**Prompt A:** Using the article on the G20 Global Solutions Summit, decide whether each statement agrees with it: (i) the 2020 summit was held online because of the COVID-19 pandemic; (ii) German Minister for the Economy Peter Altmaier chaired the meeting; (iii) Dennis J. Snower is president of the Kiel Institute for the World Economy. For each, give yes or no and quote the words of the article that settle it.
**Prompt B:** Write the next part of the article on the G20 Global Solutions Summit, picking up right after its last sentence.

**Extract provided:**
□ □ □ □ □
G20 Global Solutions Summit focuses on stabilizing world economy amid Covid-19 challenges

G20 Summit in Toronto, 26 June 2010

On Thursday, G20 nations held the 4th Global Solutions Summit with the key agenda to initiate reforms in the global trading system and stabilize the world economy. The 2020 Global Solutions Summit, is the annual gathering of high-ranking G20 representatives, which was conducted virtually this year due to the COVID-19 pandemic.

The digital summit was joined by trade and investment ministers, policymakers, researchers and business leaders from G20 countries including Gabriel Felbermayr of the Kiel Institute for the World Economy, the Paris Peace Forums’ Pascal Lamy, Susan Aaronson of CIGI and German Minister for the Economy Peter Altmaier. The meeting was chaired by saudi Commerce Minister Majid Al-Qasabi and Investment Minister Khalid Al-Falih.

In his key note speech, Dennis J. Snower, president of the Global Solutions Initiative, said, “The COVID-19 pandemic shows us the importance of recognizing the true purpose of all our businesses and economies, our political parties and governments, our local civic associations and our international organizations, our conventions and ideologies, and all our other systems: namely, to serve human needs and purposes.”
□ □ □ □ □
**Collection entries:**
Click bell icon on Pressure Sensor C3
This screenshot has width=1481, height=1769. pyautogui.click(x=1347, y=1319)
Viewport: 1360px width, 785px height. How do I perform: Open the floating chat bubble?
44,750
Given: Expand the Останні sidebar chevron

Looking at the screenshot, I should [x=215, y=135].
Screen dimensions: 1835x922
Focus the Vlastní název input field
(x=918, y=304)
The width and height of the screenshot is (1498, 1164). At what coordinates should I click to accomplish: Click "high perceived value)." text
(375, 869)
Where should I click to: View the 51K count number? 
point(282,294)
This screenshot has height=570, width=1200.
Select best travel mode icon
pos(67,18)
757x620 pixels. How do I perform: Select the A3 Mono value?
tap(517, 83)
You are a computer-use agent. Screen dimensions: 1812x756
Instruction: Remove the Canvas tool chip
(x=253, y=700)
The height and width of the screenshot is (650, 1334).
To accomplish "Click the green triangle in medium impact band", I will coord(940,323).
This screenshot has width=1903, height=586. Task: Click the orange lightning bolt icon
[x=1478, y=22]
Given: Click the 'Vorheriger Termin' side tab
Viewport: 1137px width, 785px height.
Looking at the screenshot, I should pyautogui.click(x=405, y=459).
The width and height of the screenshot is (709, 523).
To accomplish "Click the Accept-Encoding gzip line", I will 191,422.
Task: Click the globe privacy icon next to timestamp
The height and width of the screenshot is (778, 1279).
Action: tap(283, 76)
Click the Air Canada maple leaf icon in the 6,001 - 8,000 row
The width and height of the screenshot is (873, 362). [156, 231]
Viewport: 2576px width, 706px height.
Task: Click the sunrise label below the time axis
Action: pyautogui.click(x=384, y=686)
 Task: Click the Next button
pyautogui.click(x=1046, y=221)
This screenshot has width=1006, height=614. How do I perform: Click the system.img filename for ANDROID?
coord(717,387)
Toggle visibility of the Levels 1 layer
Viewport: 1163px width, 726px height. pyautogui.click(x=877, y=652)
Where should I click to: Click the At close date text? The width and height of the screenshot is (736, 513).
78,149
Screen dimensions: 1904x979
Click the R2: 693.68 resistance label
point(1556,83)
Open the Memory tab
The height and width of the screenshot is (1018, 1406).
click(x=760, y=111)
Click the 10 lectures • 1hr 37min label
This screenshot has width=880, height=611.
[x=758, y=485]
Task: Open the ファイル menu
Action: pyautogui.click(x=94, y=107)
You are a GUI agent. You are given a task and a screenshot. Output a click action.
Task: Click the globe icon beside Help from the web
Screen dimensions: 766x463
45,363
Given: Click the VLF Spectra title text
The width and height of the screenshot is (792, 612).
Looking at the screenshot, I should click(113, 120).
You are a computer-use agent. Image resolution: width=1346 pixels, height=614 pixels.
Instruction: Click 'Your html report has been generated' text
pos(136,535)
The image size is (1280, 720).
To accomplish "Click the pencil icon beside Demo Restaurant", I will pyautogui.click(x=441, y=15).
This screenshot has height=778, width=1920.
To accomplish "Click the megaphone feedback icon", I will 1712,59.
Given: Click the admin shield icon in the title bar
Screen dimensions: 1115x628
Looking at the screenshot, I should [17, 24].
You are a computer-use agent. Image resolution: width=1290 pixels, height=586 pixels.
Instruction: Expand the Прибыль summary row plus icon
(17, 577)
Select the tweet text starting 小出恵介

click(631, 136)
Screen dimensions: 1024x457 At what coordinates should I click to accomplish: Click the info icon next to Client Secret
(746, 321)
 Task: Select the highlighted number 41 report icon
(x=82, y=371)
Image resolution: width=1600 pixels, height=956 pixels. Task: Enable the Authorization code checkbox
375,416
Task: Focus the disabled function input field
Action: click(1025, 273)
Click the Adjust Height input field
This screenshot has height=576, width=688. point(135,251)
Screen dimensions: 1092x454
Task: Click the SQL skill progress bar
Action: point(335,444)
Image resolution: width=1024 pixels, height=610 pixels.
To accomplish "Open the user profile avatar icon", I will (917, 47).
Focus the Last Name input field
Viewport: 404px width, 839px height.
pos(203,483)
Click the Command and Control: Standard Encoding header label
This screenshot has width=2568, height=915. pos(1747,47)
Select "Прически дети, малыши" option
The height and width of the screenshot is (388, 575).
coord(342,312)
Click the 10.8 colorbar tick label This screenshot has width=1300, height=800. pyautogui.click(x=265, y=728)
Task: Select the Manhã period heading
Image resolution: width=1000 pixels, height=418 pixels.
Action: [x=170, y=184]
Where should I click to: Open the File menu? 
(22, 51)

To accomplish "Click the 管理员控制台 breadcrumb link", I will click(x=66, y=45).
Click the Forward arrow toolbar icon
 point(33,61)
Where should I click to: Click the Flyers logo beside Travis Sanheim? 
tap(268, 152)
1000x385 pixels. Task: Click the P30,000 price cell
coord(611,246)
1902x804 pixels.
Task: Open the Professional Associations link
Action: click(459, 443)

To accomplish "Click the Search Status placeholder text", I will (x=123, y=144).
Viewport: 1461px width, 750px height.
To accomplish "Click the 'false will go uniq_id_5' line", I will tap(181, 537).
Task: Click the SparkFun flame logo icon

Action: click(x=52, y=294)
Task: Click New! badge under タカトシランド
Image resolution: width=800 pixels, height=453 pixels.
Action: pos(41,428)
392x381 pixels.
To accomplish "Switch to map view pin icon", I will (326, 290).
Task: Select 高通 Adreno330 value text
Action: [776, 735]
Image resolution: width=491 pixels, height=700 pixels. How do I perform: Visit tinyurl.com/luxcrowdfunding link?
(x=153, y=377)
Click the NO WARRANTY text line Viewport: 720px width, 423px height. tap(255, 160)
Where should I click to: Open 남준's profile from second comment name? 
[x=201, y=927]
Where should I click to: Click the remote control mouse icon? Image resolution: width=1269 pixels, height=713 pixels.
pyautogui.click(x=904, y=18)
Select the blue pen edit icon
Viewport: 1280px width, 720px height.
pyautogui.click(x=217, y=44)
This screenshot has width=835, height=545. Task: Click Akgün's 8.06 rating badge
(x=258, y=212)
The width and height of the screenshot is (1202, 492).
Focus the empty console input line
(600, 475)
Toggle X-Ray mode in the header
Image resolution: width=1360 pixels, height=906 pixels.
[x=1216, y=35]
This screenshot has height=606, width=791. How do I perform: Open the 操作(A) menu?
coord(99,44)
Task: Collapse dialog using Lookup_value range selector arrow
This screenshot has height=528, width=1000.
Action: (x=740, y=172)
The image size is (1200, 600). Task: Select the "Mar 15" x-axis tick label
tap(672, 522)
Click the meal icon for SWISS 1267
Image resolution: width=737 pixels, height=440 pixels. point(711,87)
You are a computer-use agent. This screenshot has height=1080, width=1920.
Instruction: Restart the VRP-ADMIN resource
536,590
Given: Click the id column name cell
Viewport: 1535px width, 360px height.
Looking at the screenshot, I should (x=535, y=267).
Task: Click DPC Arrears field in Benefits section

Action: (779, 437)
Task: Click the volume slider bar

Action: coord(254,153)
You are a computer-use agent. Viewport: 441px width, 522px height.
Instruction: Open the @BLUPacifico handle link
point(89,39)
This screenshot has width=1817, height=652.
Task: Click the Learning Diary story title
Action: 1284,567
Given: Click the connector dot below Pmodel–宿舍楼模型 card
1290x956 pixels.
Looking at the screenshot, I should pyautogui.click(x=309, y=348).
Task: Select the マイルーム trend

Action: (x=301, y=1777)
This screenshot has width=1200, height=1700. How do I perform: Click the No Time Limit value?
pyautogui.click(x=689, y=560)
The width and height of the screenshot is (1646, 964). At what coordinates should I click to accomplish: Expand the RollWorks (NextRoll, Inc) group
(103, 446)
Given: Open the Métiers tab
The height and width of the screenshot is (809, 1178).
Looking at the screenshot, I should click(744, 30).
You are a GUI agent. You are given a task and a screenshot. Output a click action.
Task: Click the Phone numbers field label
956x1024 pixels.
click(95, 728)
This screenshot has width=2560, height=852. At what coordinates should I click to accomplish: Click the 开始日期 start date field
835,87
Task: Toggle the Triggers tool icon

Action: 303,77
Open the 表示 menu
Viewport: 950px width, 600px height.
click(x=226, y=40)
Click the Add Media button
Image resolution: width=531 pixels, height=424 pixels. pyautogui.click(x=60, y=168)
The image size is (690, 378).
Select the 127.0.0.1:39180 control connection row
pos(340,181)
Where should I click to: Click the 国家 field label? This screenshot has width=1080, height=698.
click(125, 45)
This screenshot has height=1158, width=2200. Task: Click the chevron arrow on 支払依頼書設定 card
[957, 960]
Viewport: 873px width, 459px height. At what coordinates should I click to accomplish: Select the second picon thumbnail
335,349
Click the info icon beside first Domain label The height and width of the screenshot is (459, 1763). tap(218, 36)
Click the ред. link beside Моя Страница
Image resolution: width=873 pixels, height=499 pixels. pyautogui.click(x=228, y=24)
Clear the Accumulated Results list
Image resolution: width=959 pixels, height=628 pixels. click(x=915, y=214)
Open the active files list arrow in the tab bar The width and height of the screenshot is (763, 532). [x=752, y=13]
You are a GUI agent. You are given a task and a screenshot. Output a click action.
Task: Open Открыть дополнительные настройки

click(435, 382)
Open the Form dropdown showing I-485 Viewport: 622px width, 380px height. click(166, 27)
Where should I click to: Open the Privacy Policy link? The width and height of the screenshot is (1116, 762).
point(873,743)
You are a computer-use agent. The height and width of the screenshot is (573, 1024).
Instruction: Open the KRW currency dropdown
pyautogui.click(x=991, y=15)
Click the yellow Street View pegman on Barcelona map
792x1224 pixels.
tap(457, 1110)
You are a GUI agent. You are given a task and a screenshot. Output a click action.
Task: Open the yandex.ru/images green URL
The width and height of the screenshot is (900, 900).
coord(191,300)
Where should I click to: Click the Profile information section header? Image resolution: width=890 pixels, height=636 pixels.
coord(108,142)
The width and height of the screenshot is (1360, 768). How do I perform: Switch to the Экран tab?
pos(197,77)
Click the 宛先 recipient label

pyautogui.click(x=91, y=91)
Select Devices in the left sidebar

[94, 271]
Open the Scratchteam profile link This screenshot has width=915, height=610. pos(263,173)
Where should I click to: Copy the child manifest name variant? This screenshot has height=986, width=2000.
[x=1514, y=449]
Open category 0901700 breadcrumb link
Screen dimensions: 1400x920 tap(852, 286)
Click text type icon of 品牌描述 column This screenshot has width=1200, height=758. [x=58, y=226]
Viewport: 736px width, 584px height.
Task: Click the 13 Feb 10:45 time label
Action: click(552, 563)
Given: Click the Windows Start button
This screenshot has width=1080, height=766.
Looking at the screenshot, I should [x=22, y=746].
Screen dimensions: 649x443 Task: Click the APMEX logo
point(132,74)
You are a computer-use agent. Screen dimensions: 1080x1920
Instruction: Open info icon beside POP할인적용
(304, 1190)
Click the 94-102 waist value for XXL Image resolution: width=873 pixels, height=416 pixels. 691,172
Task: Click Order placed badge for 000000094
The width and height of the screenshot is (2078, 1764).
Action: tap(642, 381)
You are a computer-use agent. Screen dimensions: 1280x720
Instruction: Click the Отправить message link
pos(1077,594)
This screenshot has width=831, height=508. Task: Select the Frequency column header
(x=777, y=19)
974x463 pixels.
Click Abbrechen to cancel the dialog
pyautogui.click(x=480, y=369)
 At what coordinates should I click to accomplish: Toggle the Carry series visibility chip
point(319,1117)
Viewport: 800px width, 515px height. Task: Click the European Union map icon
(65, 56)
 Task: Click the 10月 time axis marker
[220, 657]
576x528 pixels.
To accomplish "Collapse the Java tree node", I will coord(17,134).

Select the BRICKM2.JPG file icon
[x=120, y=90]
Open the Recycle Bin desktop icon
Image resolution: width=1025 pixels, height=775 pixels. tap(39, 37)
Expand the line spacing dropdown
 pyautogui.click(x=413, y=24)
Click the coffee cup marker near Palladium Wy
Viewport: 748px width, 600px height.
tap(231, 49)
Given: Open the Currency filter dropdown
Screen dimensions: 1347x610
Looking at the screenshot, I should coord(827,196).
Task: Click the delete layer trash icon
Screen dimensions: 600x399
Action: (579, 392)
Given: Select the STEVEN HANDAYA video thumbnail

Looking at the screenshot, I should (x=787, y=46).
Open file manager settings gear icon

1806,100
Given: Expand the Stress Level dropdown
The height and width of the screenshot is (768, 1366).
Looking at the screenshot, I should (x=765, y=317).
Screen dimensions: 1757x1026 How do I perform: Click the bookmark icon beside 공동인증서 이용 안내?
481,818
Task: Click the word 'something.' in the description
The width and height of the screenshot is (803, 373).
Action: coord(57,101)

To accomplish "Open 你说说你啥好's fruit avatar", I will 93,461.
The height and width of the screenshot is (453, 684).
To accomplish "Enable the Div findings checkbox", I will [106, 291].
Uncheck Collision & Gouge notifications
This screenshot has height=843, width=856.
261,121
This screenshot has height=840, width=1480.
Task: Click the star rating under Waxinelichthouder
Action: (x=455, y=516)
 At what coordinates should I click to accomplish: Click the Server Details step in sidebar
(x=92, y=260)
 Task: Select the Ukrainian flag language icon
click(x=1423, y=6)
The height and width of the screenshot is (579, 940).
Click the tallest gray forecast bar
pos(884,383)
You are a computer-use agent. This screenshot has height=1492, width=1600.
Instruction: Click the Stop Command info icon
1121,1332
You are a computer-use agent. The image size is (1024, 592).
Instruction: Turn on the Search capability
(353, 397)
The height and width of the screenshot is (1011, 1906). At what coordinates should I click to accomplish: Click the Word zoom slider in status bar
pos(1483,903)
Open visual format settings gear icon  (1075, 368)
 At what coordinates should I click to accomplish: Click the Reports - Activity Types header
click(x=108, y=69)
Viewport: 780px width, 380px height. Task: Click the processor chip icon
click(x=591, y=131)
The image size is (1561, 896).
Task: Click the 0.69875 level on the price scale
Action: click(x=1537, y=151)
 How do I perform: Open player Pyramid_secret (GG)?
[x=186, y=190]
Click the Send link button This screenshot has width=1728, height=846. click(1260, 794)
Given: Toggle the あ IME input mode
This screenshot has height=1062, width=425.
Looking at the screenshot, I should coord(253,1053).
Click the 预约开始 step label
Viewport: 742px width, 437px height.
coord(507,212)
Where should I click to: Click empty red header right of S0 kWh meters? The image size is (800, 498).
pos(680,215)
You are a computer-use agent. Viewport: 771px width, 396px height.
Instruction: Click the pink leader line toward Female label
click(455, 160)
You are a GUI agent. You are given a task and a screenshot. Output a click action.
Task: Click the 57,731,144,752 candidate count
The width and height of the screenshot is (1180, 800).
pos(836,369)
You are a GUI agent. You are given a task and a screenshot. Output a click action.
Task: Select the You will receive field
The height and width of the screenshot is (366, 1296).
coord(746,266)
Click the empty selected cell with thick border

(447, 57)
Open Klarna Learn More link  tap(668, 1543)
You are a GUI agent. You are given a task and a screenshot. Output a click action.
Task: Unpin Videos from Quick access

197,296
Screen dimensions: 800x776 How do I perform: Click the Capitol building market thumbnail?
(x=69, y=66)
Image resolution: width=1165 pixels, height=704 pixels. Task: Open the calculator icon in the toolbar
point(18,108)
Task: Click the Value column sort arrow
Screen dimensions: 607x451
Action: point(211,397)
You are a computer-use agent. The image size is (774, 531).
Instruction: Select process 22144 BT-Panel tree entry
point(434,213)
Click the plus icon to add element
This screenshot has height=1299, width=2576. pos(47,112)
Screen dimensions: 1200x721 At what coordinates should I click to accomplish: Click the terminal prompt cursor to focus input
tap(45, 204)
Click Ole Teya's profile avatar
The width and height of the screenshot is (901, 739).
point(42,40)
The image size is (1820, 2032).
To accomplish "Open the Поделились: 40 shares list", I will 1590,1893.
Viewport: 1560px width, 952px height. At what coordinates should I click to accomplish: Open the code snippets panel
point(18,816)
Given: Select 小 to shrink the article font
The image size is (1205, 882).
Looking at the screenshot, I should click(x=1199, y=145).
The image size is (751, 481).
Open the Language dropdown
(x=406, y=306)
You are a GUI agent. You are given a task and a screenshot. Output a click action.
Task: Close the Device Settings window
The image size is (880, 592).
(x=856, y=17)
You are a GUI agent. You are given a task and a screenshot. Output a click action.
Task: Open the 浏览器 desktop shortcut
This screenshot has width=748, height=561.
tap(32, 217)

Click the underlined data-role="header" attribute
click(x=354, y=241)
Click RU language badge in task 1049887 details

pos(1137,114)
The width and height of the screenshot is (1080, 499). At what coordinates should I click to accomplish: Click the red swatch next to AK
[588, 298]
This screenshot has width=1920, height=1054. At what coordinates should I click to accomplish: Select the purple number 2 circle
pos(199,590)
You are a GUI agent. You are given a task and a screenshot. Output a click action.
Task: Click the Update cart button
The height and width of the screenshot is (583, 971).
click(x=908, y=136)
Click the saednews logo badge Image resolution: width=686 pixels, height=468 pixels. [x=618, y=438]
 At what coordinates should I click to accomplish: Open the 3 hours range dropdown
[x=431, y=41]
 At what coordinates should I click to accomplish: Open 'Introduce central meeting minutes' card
□ □ □ □ □
**Exercise response A:**
(i) Yes: "which was conducted virtually this year due to the COVID-19 pandemic"
(ii) No: "The meeting was chaired by saudi Commerce Minister Majid Al-Qasabi and Investment Minister Khalid Al-Falih."
(iii) No: "Dennis J. Snower, president of the Global Solutions Initiative"

**Exercise response B:**
Peter Altmaiter emphasised on the need to build resilient global supply chains. During his keynote address he said, “We must protect our rules-based trading system from backlash due to the coronavirus.” He added, “It is unrealistic to assume that had trade barriers been in place, we would have been better prepared.”

PIIE’s Anabel Gonzalez emphasised that it was imperative to remove tariffs on coronavirus-related products and criticised the export bans and restrictions imposed by various nations, especially during the ongoing global health crisis. She said that such restrictions would create gaps in supply chains and shut trade links on medical and other essential supplies.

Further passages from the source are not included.